Yes, but Im talking about the villages that are so small that all their food/supply deliveries and transportation is done via air.


----------



## Fox_720B (Jan 29, 2013)

I have to agree with BouncyOtter in that you might be better off deciding what kind of city you want to live in based on nearby attractions and scenery, and then pick a city in a state that suits that. Regardless though, I personally really enjoy Utah, in spite of the religiousness of the place. Some of the best scenery in America is in that state and if you love mountains, canyons, desert, alpine, shoreline, stark, lush, big city, isolation, just about anything...Utah has it.

Salt Lake City is a reasonably sized city to provide enough entertainment, and with Sundance coming in annually occasionally you might get a chance to see a famous person without having to live in California, if you care about that. (And by famous people I don't just mean hollywood celebs, but authors and musicians and the like). 

Politics and religion are the downside to the state though. 

Flagstaff was nice.

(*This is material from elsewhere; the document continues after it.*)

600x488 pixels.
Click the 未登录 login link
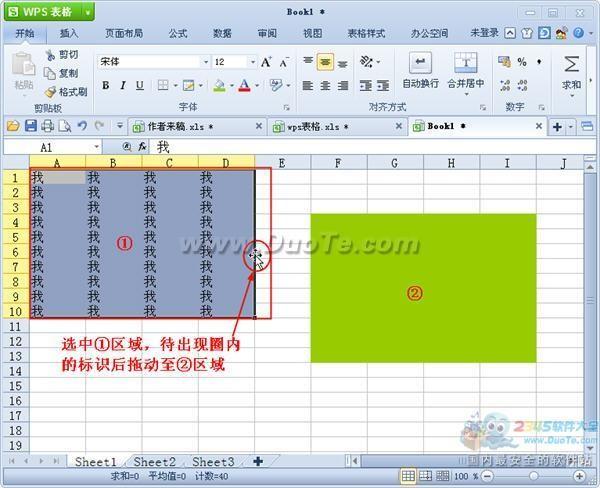[484, 33]
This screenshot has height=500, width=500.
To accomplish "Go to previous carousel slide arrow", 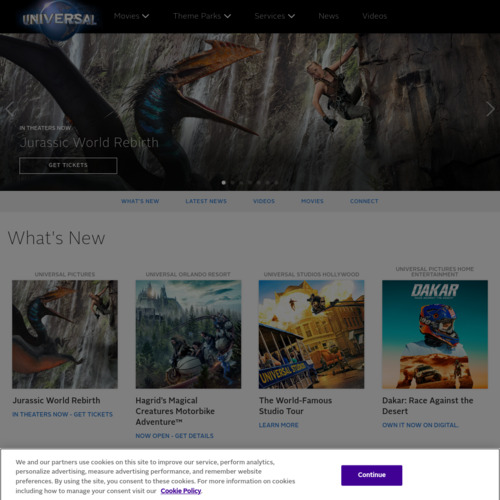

The scenery there is much more like the cascade range than being in Arizona. I liked Oregon and Washington as well.


----------



## Kosdu (Jan 29, 2013)

I like Oklahoma.


I've lived in Idaho, everyone is so damn white and mormon.
Less crime.





We have tons of space, racial diversity, and it's not some spoiled state.

From what my mother has told me, people here are generally friendly, so it surprises most folks.
I mean, want to have a nice chat with a stranger, crack jokes? Always worked for me.
Yes, we do offer rides to strangers, atleast me and my folks.


The town I'm in is extremely good for ethnic diversity, and the economy has been kept up due to being next to the world's largest artillery base. It's not too big or too small, having a good chunk of property is nothing new here.

The downside to Ft. Sill is it brings in ruffians, but stay on the right side of town and there's no problems.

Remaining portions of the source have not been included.